Forty-three studies, which included 5,113 patients, met the inclusion criteria. Of these, 15 (34.8 percent) were prospective, three (6.9 percent) were multi-institutional and the remainder were conducted at a single centre. Eighteen studies (41.8 percent) were performed in patients after radical prostatectomy, two (4.6 percent) in patients after radiotherapy, and 23 (53.5 percent) in patients after radical prostatectomy and radiotherapy. [J Urol 2019;202:231-240]
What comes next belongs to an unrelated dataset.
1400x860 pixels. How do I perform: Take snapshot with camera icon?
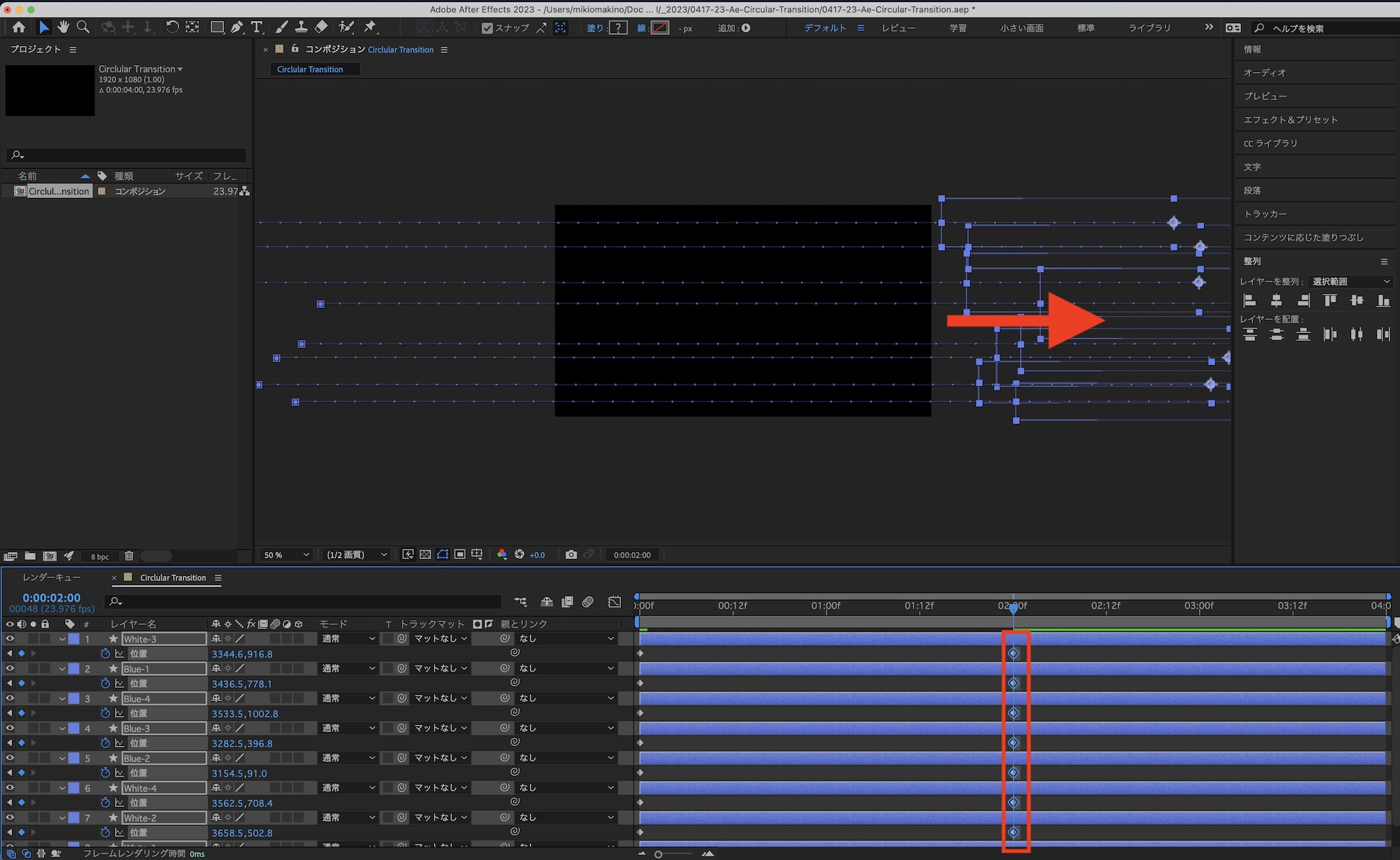571,554

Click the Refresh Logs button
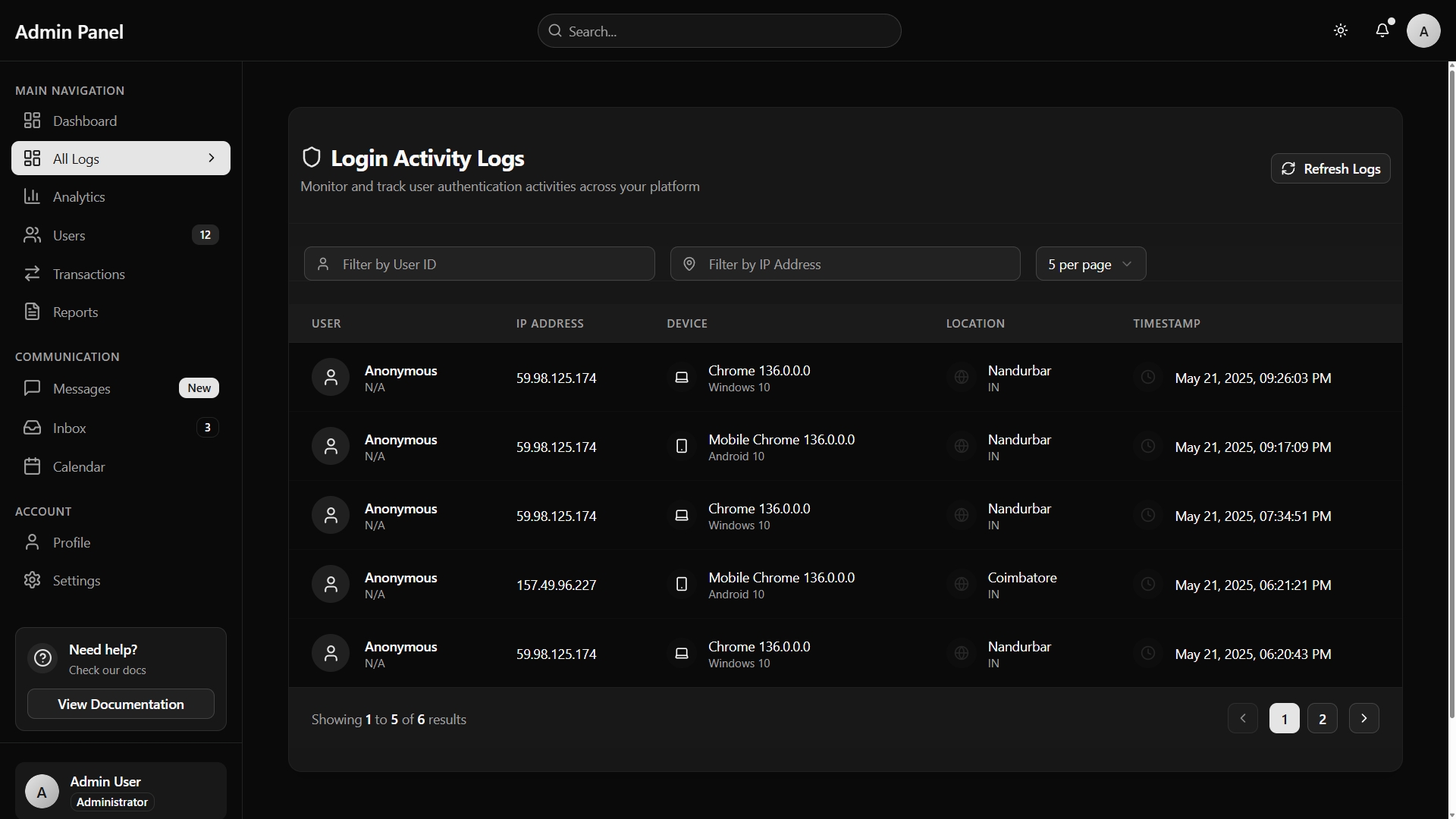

Median age of participants was 68 years (interquartile range [IQR], 67–70), and median PSA was 1.6 ng/ml (IQR, 0.7–4.4). Thirty-three (76.7 percent) studies assessed Gallium-68 PSMA-11 (Ga-HBED-CC) positron emission tomography (PET)/computerized tomography (CT).
In the entire cohort, the pooled detection rate was 70.2 percent (95 percent CI, 65.0–75.4). The pooled detection rate for PSA <0.5, 0.5–0.9, 1–1.9 and ≥2 ng/ml was 44.9 percent (36.0–53.9), 61.3 percent (52.3–70.3), 78.2 percent (70.8–85.6) and 93.9 percent (92.0–95.8), respectively.
Furthermore, there was a positive reference standard in 684 of 715 patients (95.7 percent). Significant heterogeneity and publication biases were also present (p<0.01).
“PSMA targeted radiotracers have been shown to detect more and smaller lesions than non-PSMA PET radiotracers, CT and magnetic resonance imaging (MRI),” researchers said.
A study of 18F PSMA-1007 showed that 44 of 50 (88 percent) detected positive lymph nodes were <8 mm in the short axis, which is the subthreshold for established tumour response criteria on CT and MRI. [J Nucl Med 2018;59:632]
In another study, PSMA PET but not CT detected 65 of 168 bone metastases. There was a similar higher detection rate found for 68Ga PSMA-11 and 18F Na-F PET/CT compared to diffusion weighted imaging on MRI, according to researchers.
“Given these possible diagnostic advantages, the role of PSMA may extend beyond biochemical recurrence to the initial staging of high-risk prostate cancer and for treatment evaluation in metastatic cases,” they added.
The current study searched for articles in PubMed and Embase databases from 2012 to July 2018. Included in the analysis were studies evaluating men with prostate cancer biochemical recurrence after definitive therapy and without known metastatic disease who underwent PSMA PET/CT to detect recurrent disease.
Researchers used QUADAS-2 (Quality Assessment of Diagnostic Accuracy Studies 2) to assess risk of bias and applicability concerns, as well as the Cochrane Q and an I2 estimate to evaluate statistical heterogeneity. The reference standard was pathology findings, follow-up imaging or a PSA decline after salvage treatment. A random effects model was used to calculate pooled estimates and 95 percent CIs around the prevalence of a positive examination in the study population.
“Multisite and single site, phase II/II, prospective single-arm. and comparative studies are underway to verify and validate [the findings of this study],” researchers noted.